ANKARA’nın ayazında TEKEL işçisinin kırk bir gündür yaşadığı dram acı gerçeği bütün açıklığıyla gözler önüne serdi.
Bu gerçek şu:
Sosyal devletçi dünya görüşü ile katı liberaldünya görüşünün emeğe gösterdiği saygı arasındaki büyük uçurum…
Sosyal devletten yana olanlar, Ankara’nın ayazında sürdürülen bu ekmek kavgasına insani açıdan, katı liberaller ise sadece ve sadece parasal açıdan bakıyorlar.
Onlara göre bu emekçilere verilen maaş “boşuna”dır.
Onların çalıştıkları kuruluş özelleştirilmiştir öyleyse devletin onlara karşı bir yükümlülüğü kalmamıştır.
Ülke yöneticilerine göre bu insanlar oturarak para almak için “Açız” diyerek ajitasyon yapıyorlar.

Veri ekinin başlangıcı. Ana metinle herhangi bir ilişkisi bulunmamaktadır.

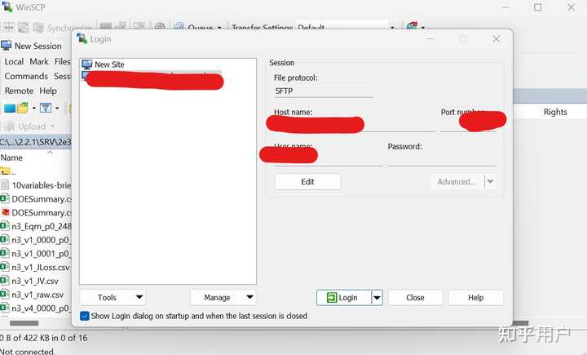Select the DOESummary PDF file icon

[x=5, y=212]
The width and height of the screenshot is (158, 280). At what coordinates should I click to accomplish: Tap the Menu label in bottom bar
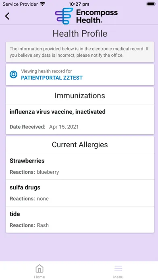point(118,277)
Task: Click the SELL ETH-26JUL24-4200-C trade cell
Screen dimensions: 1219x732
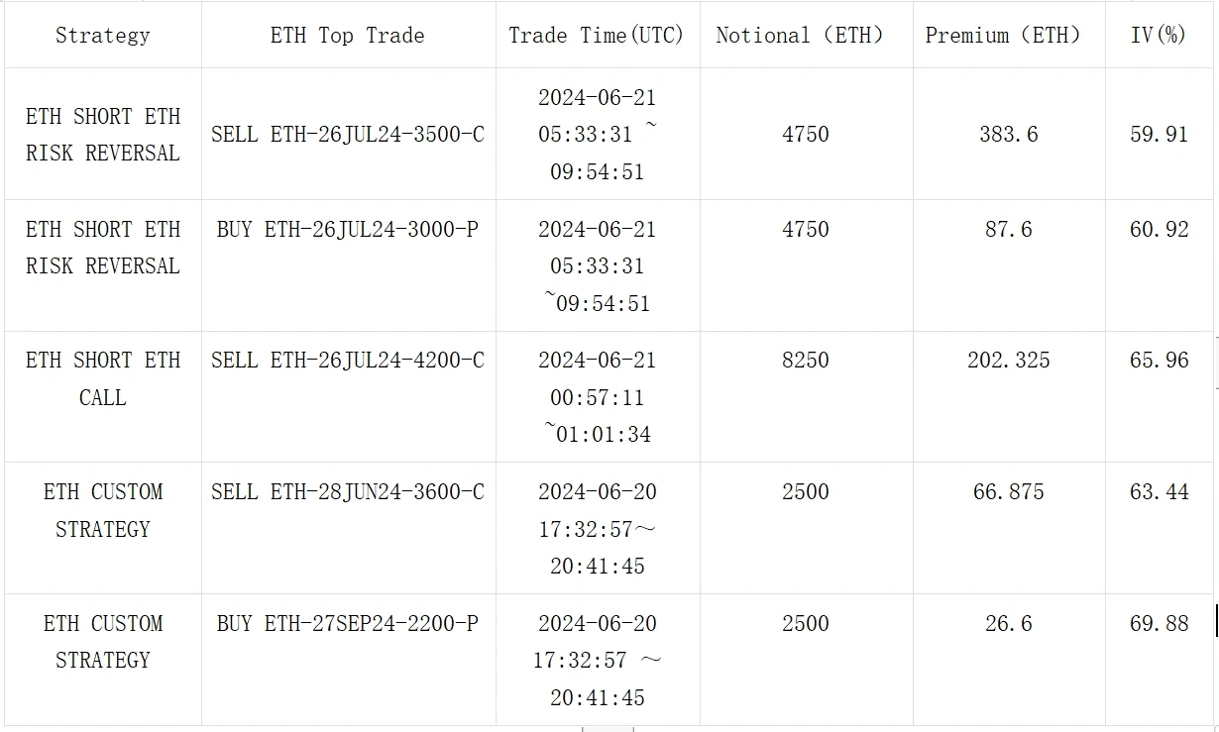Action: coord(348,361)
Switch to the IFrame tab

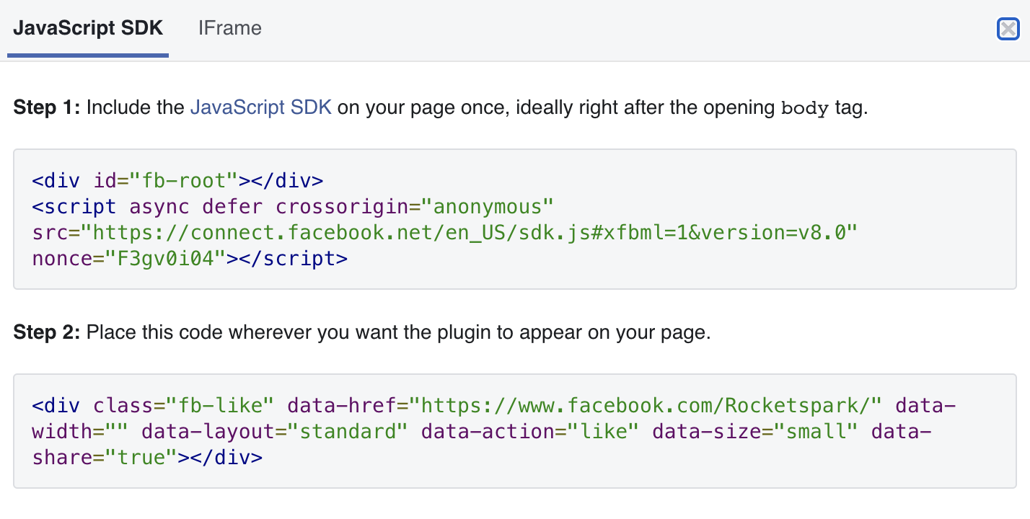pyautogui.click(x=230, y=28)
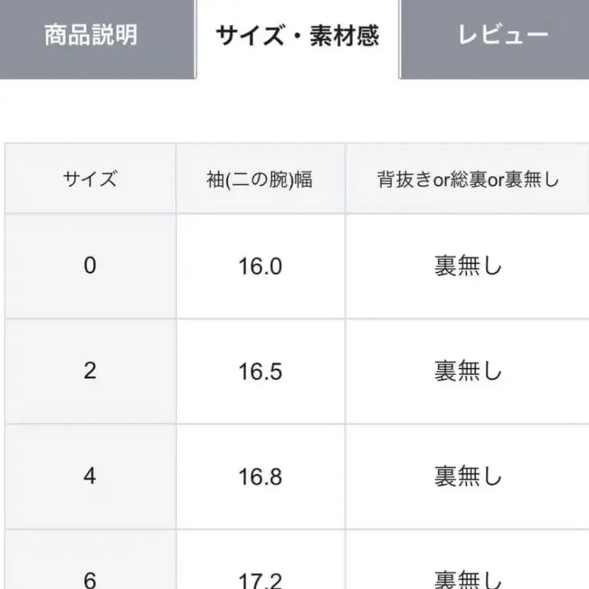This screenshot has height=589, width=589.
Task: Select size 2 row label
Action: tap(90, 372)
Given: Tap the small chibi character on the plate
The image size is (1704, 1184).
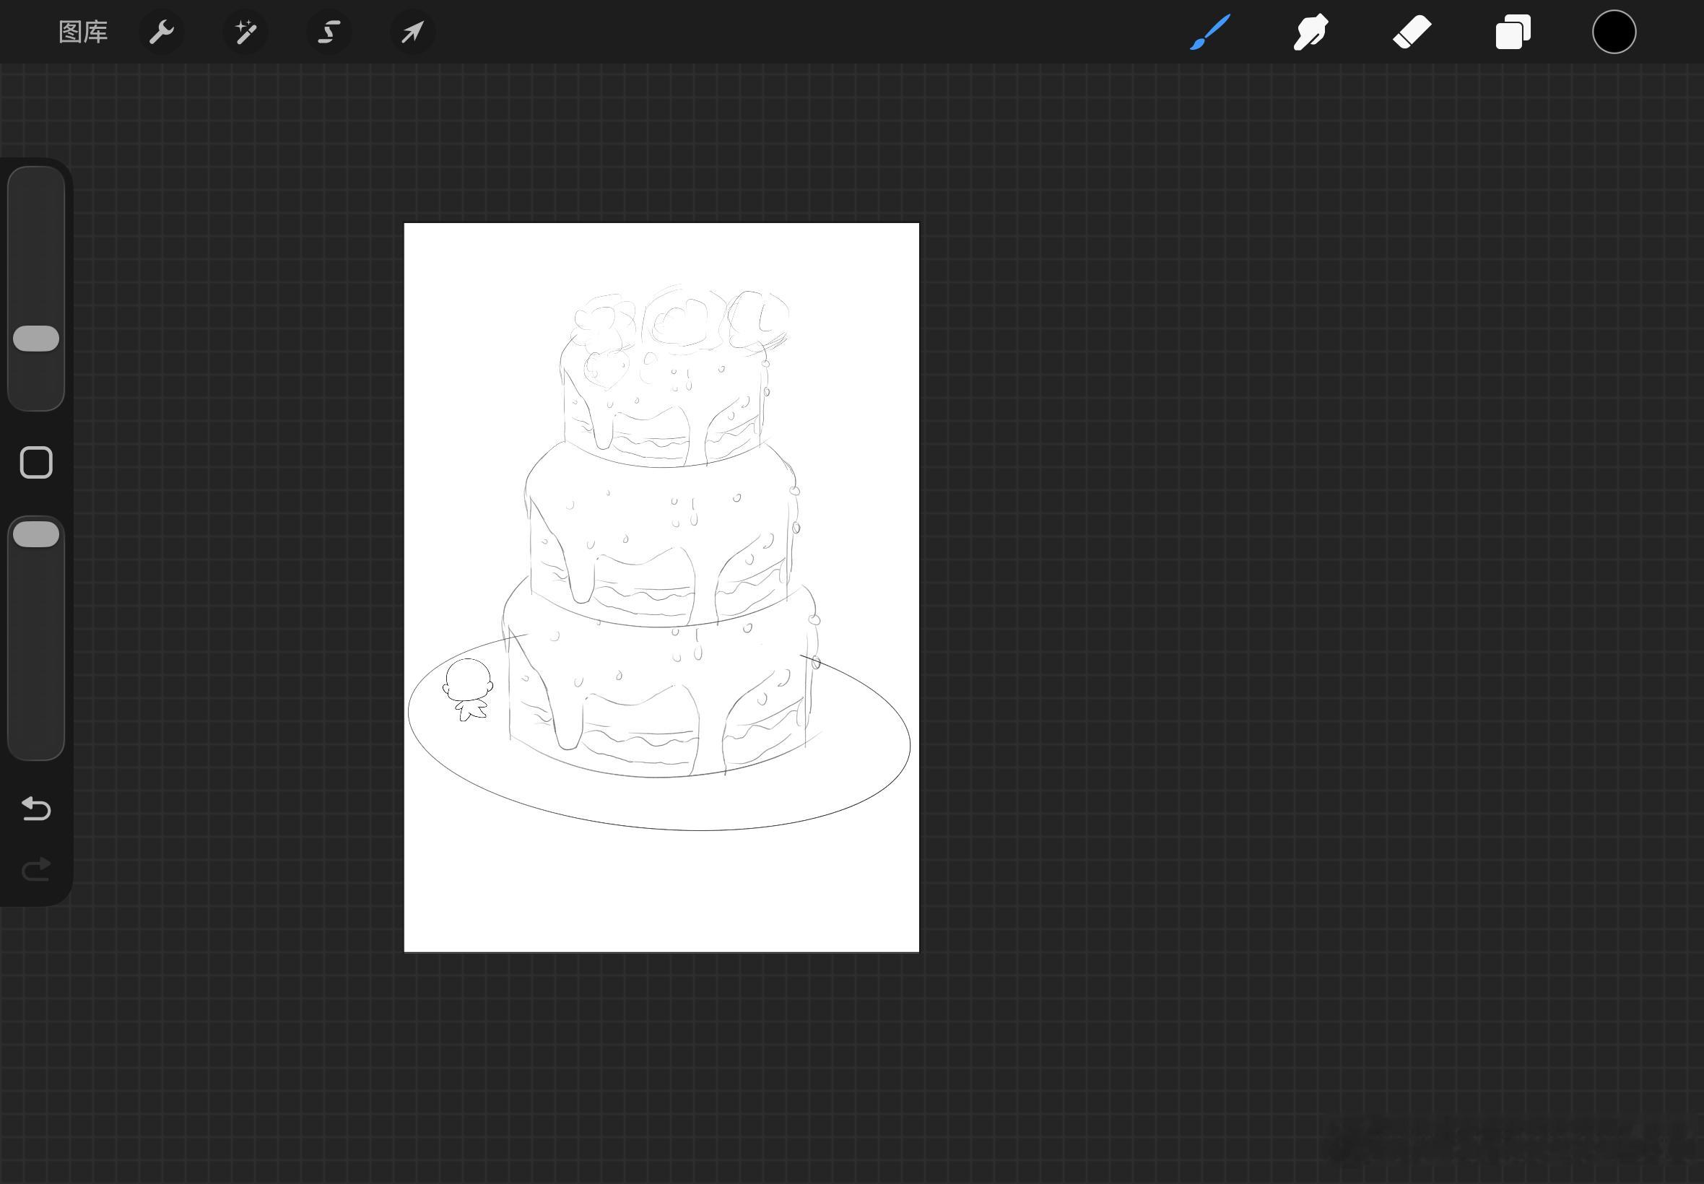Looking at the screenshot, I should click(x=468, y=689).
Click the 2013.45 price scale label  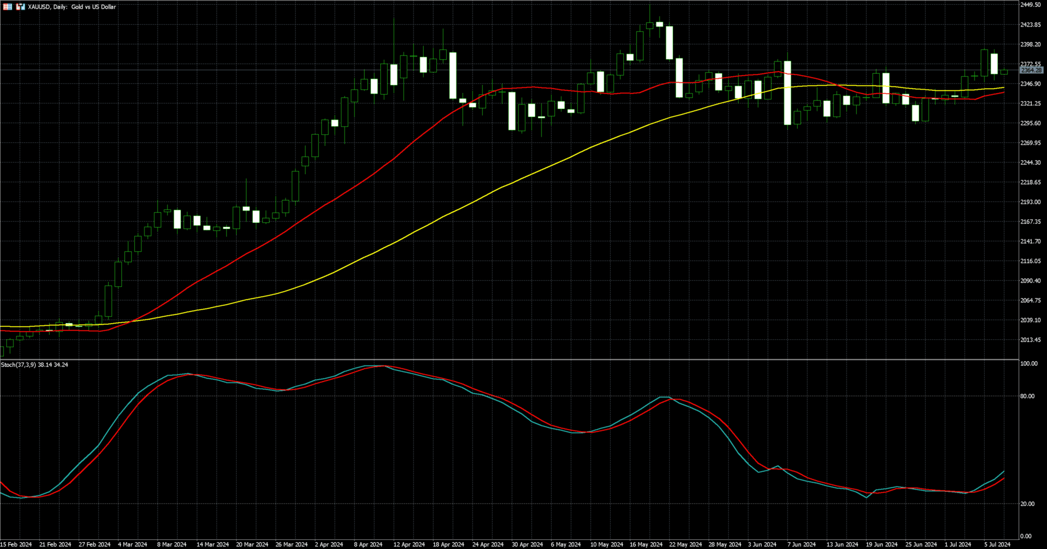point(1030,340)
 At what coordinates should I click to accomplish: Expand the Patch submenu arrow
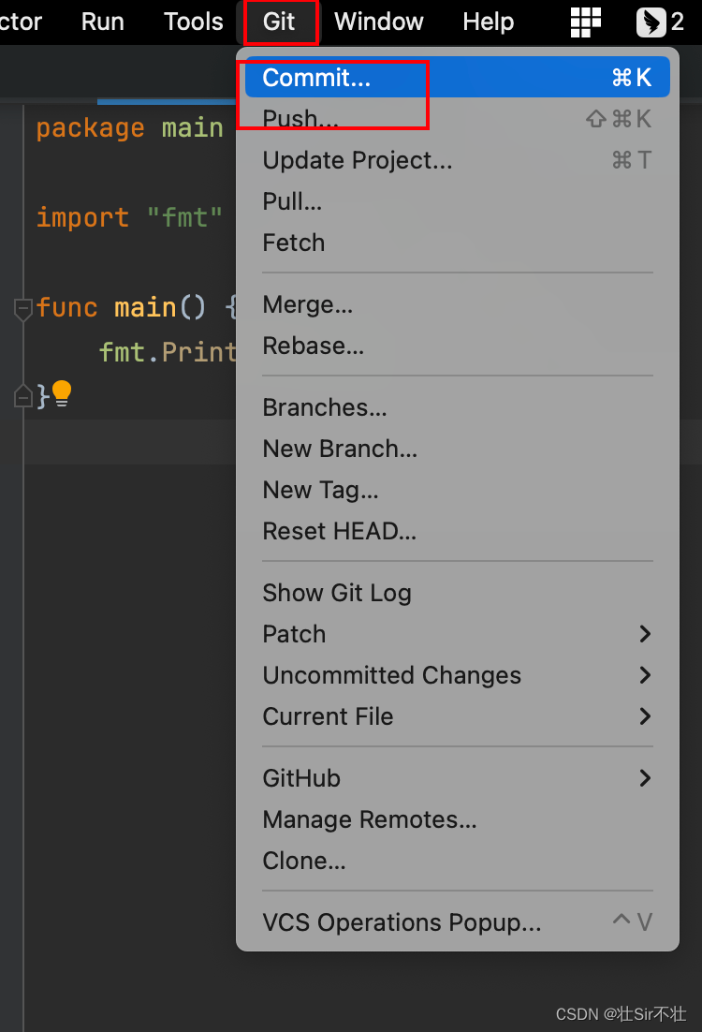click(x=645, y=634)
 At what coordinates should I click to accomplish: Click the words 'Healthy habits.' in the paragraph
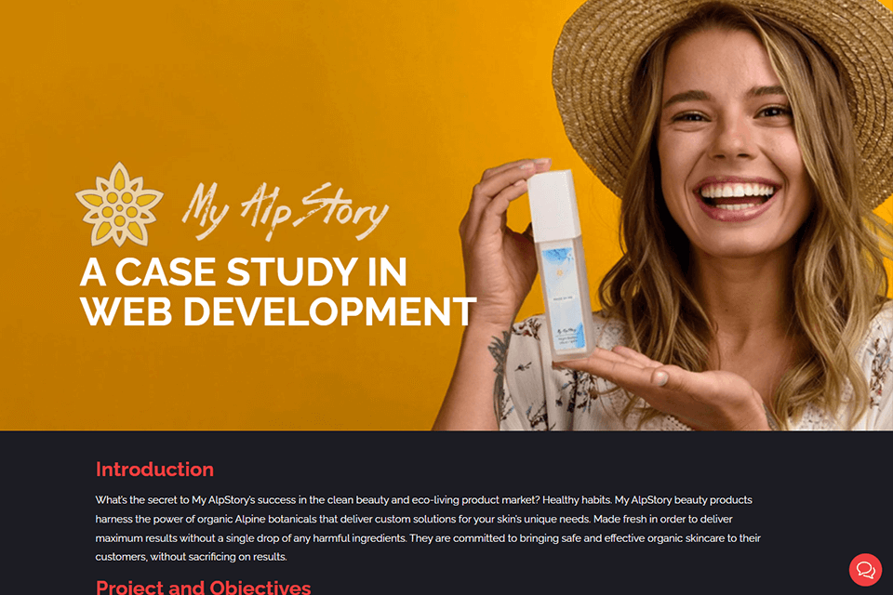pyautogui.click(x=577, y=500)
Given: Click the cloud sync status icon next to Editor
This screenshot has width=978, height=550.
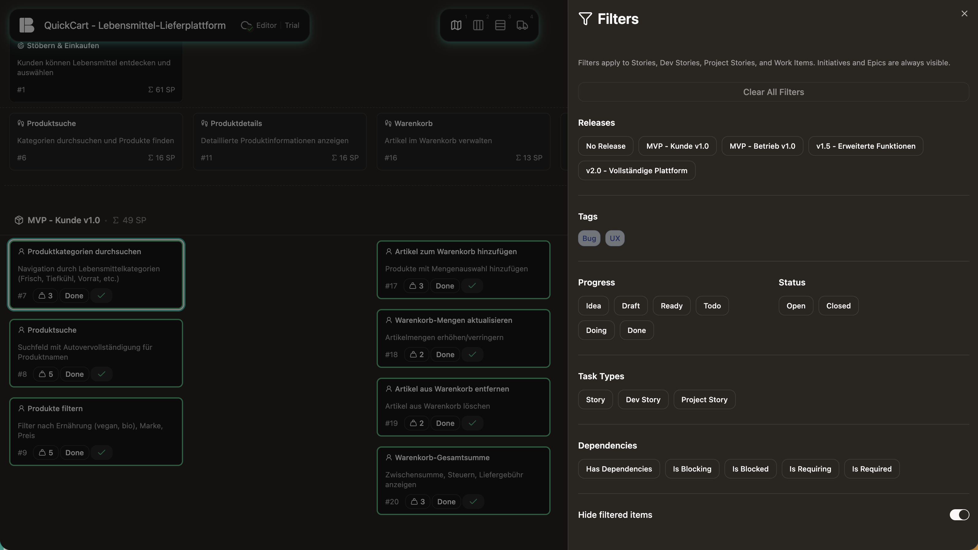Looking at the screenshot, I should pos(246,25).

Yine onlara göre bu drama insani açıdan yaklaşan, emek kavgasının kutsallığına inanan ve buna saygı duyanlar işçileri provoke ediyorlar.
Oysa yurdun dört bir yanından gelen bu işçiler, yıllarca emek verdikleri ve ülkenin gururu haline getirdikleri ancak bu iktidar tarafından haraç mezat satılan kuruluşun onurlu emekçileridir.
Tek istedikleri haklarının kendilerine verilen sözlere bağlı kalınarak korunmasıdır.
Ama katı liberaller, bu inkarcı ve maddi yaklaşımları ile emeğin yeni dünya değerleri açısından kutsallığını unutuyorlar.
* * *
Ülkeyi yönetenler Ankara sokaklarında kış kıyamette eylem yapan TEKEL işçilerine doğal olarak öfkeleniyorlar.
Onları suçluyorlar, “Neden çalışmayıp depolarda oturan insanlara boşuna para ödeyelim” diyorlar.
Unuttukları ya da anımsamak istemedikleri şudur:
Bu işçiler kendi iradeleri dışında alınan kararla bu noktaya getirilmişlerdir.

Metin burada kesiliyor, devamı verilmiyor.